┌─ THE RECORDS

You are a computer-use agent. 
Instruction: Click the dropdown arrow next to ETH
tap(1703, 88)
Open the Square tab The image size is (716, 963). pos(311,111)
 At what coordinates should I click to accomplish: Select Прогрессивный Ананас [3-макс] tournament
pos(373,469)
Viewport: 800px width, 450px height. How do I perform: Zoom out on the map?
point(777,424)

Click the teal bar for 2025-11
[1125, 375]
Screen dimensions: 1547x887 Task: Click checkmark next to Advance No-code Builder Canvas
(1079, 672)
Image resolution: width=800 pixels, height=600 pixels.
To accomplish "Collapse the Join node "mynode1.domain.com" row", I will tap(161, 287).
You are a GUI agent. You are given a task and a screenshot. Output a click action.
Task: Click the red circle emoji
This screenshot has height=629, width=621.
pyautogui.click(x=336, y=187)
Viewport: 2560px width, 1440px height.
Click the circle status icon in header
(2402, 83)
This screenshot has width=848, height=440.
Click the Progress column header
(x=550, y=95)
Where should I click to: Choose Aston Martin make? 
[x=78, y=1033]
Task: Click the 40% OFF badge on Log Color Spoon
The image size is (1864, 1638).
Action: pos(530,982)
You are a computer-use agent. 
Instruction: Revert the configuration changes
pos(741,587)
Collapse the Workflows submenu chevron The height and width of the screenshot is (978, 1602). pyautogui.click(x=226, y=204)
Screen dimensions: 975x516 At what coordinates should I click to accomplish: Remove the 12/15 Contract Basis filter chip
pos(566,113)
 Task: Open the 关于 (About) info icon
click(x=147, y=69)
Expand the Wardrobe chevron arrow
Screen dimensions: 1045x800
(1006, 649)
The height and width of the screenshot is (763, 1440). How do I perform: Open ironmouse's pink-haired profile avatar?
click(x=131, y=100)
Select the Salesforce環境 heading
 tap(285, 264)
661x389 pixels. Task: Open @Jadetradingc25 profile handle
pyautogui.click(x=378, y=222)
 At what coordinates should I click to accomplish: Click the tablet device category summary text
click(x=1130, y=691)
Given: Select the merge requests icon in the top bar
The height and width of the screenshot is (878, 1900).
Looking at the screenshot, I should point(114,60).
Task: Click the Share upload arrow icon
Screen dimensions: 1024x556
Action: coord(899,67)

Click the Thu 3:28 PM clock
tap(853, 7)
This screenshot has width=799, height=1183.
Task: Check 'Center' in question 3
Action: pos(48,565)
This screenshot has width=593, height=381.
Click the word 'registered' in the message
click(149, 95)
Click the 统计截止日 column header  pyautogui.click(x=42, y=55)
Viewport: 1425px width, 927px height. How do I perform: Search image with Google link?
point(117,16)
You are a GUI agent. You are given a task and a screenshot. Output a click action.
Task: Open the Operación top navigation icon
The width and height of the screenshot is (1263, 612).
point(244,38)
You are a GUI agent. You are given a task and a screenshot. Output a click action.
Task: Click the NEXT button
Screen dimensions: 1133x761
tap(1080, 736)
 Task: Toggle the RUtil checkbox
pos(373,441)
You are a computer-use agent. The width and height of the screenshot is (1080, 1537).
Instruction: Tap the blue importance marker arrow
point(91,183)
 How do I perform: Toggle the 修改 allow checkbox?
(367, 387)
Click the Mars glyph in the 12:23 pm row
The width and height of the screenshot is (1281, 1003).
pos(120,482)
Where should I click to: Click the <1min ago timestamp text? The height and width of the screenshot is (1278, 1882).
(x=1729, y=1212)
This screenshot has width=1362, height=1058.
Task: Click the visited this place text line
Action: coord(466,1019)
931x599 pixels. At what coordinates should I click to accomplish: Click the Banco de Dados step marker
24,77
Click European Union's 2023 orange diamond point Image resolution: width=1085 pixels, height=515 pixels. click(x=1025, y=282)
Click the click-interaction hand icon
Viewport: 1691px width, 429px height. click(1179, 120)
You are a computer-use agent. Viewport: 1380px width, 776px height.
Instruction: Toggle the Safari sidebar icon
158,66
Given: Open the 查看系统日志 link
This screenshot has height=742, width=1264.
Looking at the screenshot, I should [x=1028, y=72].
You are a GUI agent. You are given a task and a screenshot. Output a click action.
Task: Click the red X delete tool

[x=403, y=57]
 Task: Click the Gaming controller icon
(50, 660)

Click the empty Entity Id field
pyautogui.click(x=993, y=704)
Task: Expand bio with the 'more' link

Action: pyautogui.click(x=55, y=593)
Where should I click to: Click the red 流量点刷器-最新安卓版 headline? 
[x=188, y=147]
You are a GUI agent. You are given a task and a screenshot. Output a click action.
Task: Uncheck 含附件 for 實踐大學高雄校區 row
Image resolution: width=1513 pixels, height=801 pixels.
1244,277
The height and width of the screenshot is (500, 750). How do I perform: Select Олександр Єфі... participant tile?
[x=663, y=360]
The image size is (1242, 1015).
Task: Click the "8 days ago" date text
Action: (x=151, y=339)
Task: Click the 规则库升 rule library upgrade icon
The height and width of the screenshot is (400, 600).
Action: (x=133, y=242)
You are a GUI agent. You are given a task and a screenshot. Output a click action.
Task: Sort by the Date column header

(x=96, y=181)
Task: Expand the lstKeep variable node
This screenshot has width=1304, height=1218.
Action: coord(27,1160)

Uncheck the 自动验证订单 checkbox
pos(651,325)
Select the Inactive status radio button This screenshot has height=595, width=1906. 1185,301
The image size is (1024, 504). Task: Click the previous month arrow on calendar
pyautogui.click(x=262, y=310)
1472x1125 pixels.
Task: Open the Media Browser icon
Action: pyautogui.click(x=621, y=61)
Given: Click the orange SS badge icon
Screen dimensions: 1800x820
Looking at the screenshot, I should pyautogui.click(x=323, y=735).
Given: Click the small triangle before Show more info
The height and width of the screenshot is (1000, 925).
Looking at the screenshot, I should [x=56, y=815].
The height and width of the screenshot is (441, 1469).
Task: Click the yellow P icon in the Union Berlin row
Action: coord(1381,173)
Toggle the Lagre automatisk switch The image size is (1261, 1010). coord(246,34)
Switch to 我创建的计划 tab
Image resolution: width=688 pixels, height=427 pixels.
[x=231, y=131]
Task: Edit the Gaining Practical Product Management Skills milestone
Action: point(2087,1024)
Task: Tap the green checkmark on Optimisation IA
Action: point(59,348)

└─

**AIM OF THE TASK:**
Extract all of the data above without altering anything.

**WRITTEN SOLUTION:**
You are a computer-use agent. 
Instruction: Click the dropdown arrow next to ETH
tap(1703, 88)
Open the Square tab The image size is (716, 963). pos(311,111)
 At what coordinates should I click to accomplish: Select Прогрессивный Ананас [3-макс] tournament
pos(373,469)
Viewport: 800px width, 450px height. How do I perform: Zoom out on the map?
point(777,424)

Click the teal bar for 2025-11
[1125, 375]
Screen dimensions: 1547x887 Task: Click checkmark next to Advance No-code Builder Canvas
(1079, 672)
Image resolution: width=800 pixels, height=600 pixels.
To accomplish "Collapse the Join node "mynode1.domain.com" row", I will tap(161, 287).
You are a GUI agent. You are given a task and a screenshot. Output a click action.
Task: Click the red circle emoji
This screenshot has height=629, width=621.
pyautogui.click(x=336, y=187)
Viewport: 2560px width, 1440px height.
Click the circle status icon in header
(2402, 83)
This screenshot has width=848, height=440.
Click the Progress column header
(x=550, y=95)
Where should I click to: Choose Aston Martin make? 
[x=78, y=1033]
Task: Click the 40% OFF badge on Log Color Spoon
The image size is (1864, 1638).
Action: pos(530,982)
You are a computer-use agent. 
Instruction: Revert the configuration changes
pos(741,587)
Collapse the Workflows submenu chevron The height and width of the screenshot is (978, 1602). pyautogui.click(x=226, y=204)
Screen dimensions: 975x516 At what coordinates should I click to accomplish: Remove the 12/15 Contract Basis filter chip
pos(566,113)
 Task: Open the 关于 (About) info icon
click(x=147, y=69)
Expand the Wardrobe chevron arrow
Screen dimensions: 1045x800
(1006, 649)
The height and width of the screenshot is (763, 1440). How do I perform: Open ironmouse's pink-haired profile avatar?
click(x=131, y=100)
Select the Salesforce環境 heading
 tap(285, 264)
661x389 pixels. Task: Open @Jadetradingc25 profile handle
pyautogui.click(x=378, y=222)
 At what coordinates should I click to accomplish: Click the tablet device category summary text
click(x=1130, y=691)
Given: Select the merge requests icon in the top bar
The height and width of the screenshot is (878, 1900).
Looking at the screenshot, I should point(114,60).
Task: Click the Share upload arrow icon
Screen dimensions: 1024x556
Action: coord(899,67)

Click the Thu 3:28 PM clock
tap(853, 7)
This screenshot has width=799, height=1183.
Task: Check 'Center' in question 3
Action: pos(48,565)
This screenshot has width=593, height=381.
Click the word 'registered' in the message
click(149, 95)
Click the 统计截止日 column header  pyautogui.click(x=42, y=55)
Viewport: 1425px width, 927px height. How do I perform: Search image with Google link?
point(117,16)
You are a GUI agent. You are given a task and a screenshot. Output a click action.
Task: Open the Operación top navigation icon
The width and height of the screenshot is (1263, 612).
point(244,38)
You are a GUI agent. You are given a task and a screenshot. Output a click action.
Task: Click the NEXT button
Screen dimensions: 1133x761
tap(1080, 736)
 Task: Toggle the RUtil checkbox
pos(373,441)
You are a computer-use agent. The width and height of the screenshot is (1080, 1537).
Instruction: Tap the blue importance marker arrow
point(91,183)
 How do I perform: Toggle the 修改 allow checkbox?
(367, 387)
Click the Mars glyph in the 12:23 pm row
The width and height of the screenshot is (1281, 1003).
pos(120,482)
Where should I click to: Click the <1min ago timestamp text? The height and width of the screenshot is (1278, 1882).
(x=1729, y=1212)
This screenshot has width=1362, height=1058.
Task: Click the visited this place text line
Action: coord(466,1019)
931x599 pixels. At what coordinates should I click to accomplish: Click the Banco de Dados step marker
24,77
Click European Union's 2023 orange diamond point Image resolution: width=1085 pixels, height=515 pixels. click(x=1025, y=282)
Click the click-interaction hand icon
Viewport: 1691px width, 429px height. click(1179, 120)
You are a computer-use agent. Viewport: 1380px width, 776px height.
Instruction: Toggle the Safari sidebar icon
158,66
Given: Open the 查看系统日志 link
This screenshot has height=742, width=1264.
Looking at the screenshot, I should [x=1028, y=72].
You are a GUI agent. You are given a task and a screenshot. Output a click action.
Task: Click the red X delete tool

[x=403, y=57]
 Task: Click the Gaming controller icon
(50, 660)

Click the empty Entity Id field
pyautogui.click(x=993, y=704)
Task: Expand bio with the 'more' link

Action: pyautogui.click(x=55, y=593)
Where should I click to: Click the red 流量点刷器-最新安卓版 headline? 
[x=188, y=147]
You are a GUI agent. You are given a task and a screenshot. Output a click action.
Task: Uncheck 含附件 for 實踐大學高雄校區 row
Image resolution: width=1513 pixels, height=801 pixels.
1244,277
The height and width of the screenshot is (500, 750). How do I perform: Select Олександр Єфі... participant tile?
[x=663, y=360]
The image size is (1242, 1015).
Task: Click the "8 days ago" date text
Action: (x=151, y=339)
Task: Click the 规则库升 rule library upgrade icon
The height and width of the screenshot is (400, 600).
Action: (x=133, y=242)
You are a GUI agent. You are given a task and a screenshot. Output a click action.
Task: Sort by the Date column header

(x=96, y=181)
Task: Expand the lstKeep variable node
This screenshot has width=1304, height=1218.
Action: coord(27,1160)

Uncheck the 自动验证订单 checkbox
pos(651,325)
Select the Inactive status radio button This screenshot has height=595, width=1906. 1185,301
The image size is (1024, 504). Task: Click the previous month arrow on calendar
pyautogui.click(x=262, y=310)
1472x1125 pixels.
Task: Open the Media Browser icon
Action: pyautogui.click(x=621, y=61)
Given: Click the orange SS badge icon
Screen dimensions: 1800x820
Looking at the screenshot, I should pyautogui.click(x=323, y=735).
Given: Click the small triangle before Show more info
The height and width of the screenshot is (1000, 925).
Looking at the screenshot, I should [x=56, y=815].
The height and width of the screenshot is (441, 1469).
Task: Click the yellow P icon in the Union Berlin row
Action: coord(1381,173)
Toggle the Lagre automatisk switch The image size is (1261, 1010). coord(246,34)
Switch to 我创建的计划 tab
Image resolution: width=688 pixels, height=427 pixels.
[x=231, y=131]
Task: Edit the Gaining Practical Product Management Skills milestone
Action: point(2087,1024)
Task: Tap the green checkmark on Optimisation IA
Action: point(59,348)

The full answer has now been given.